Ma come persona, ha un'opinione sul fatto di imporre che cosa sia lecito o meno indossare?

"Tutto il mio lavoro è un inno alla libertà. Penso che dovremmo poter esprimere ciò che sentiamo, poter esprimere la nostra identità ed essere creativi nel farlo. Penso che ciascuno dovrebbe poter indossare ciò che vuole".

Che cosa pensa del genere neutro?

"Penso che sia una cosa positiva, ma penso anche che sia importante accettare i generi, perché sono bellissimi. C'è molta bellezza nella femminilità e nella mascolinità, e penso che sia fantastico che ora ci siano anche opzioni per il genere neutro. Penso che sia semplicemente un'alternativa in più".

I consigli della stilista

Se potesse tornare indietro nel tempo e darsi un consiglio, che cosa direbbe?

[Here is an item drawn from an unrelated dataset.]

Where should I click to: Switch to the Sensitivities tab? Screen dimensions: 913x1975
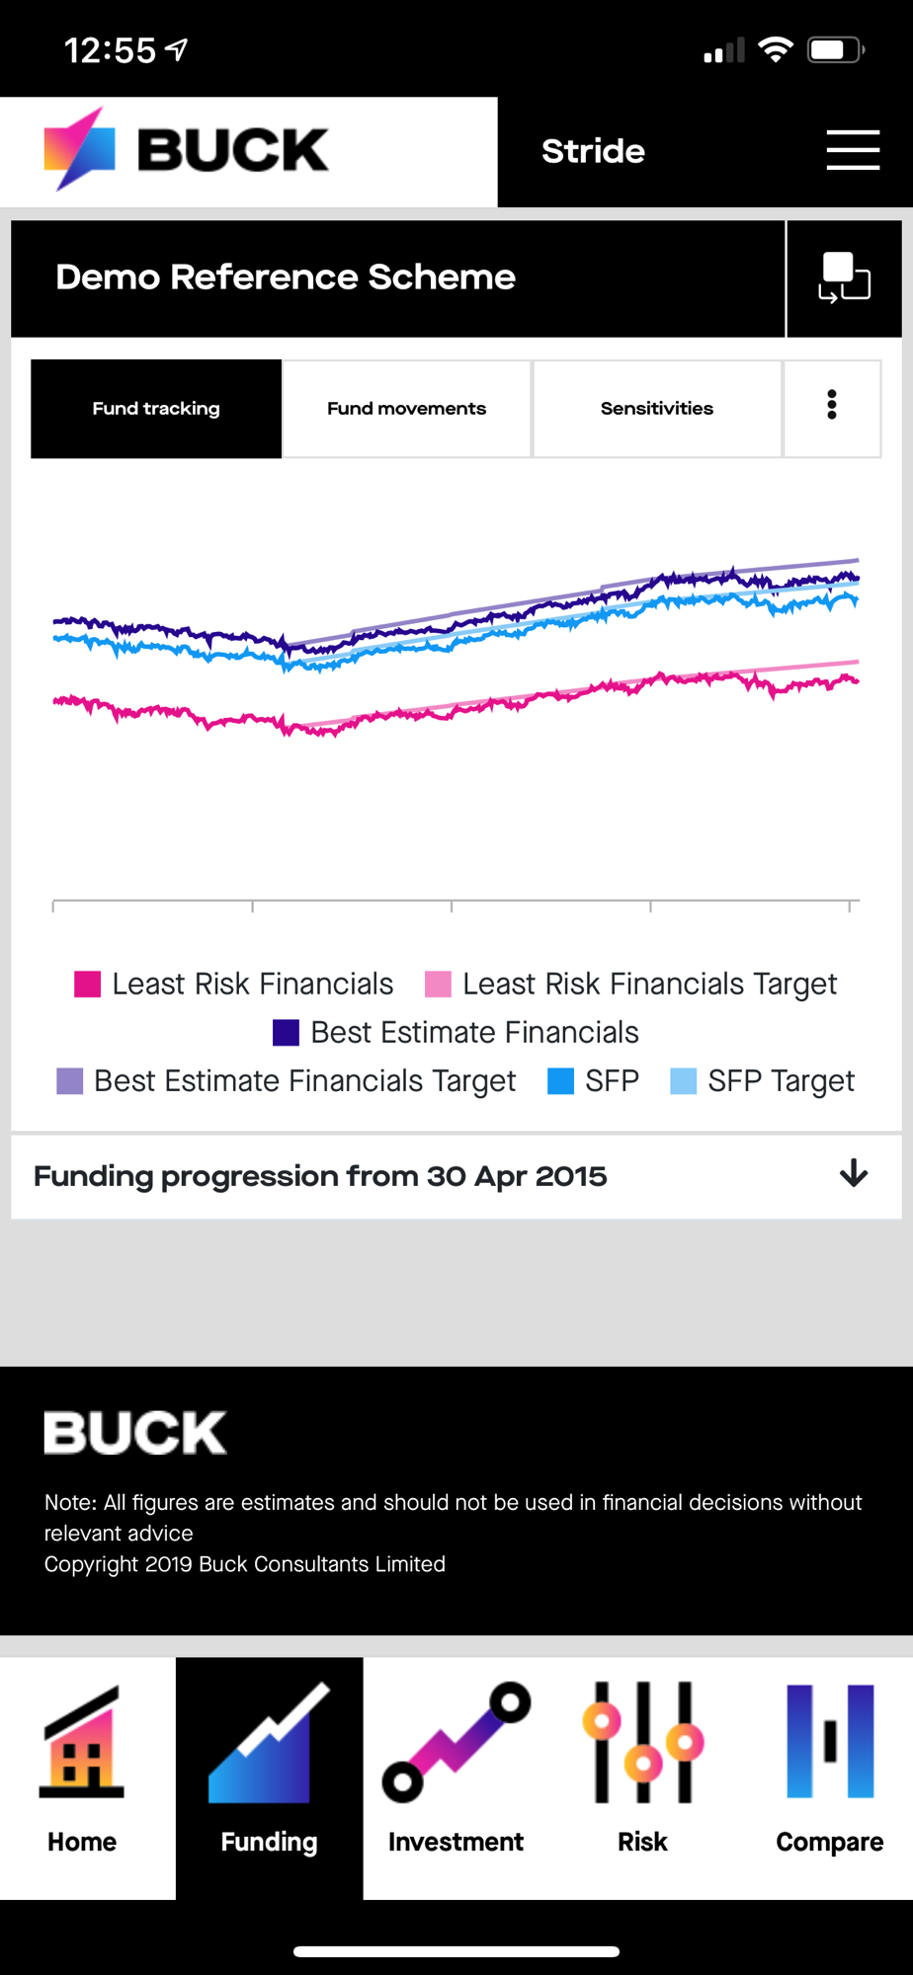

"Ero abbastanza ingenua quando ho cominciato. Ero concentrata esclusivamente sulla creatività, che è una bella cosa, ma naturalmente gestire un marchio significa anche gestire un'azienda. Per cui sarebbe stato utile avere un po' più di aiuto sul lato business all'inizio".

E che consiglio darebbe alla prossima generazione di stilisti?

"Consiglio di non accantonare il lato artigianale e dell'innovazione. Perché queste sono le radici della moda. Il lato artigianale è sempre stato innovativo. In questo momento ci concentriamo sulla cultura, ma gran parte delle conoscenze che riguardano la fabbricazione degli oggetti di moda, come il disegno decorativo, ne fanno parte. Ma questa tradizione artigianale non viene più insegnata nelle scuole, e si rischia di perdere molto nel corso della carriera se si possiede solo uno strumento".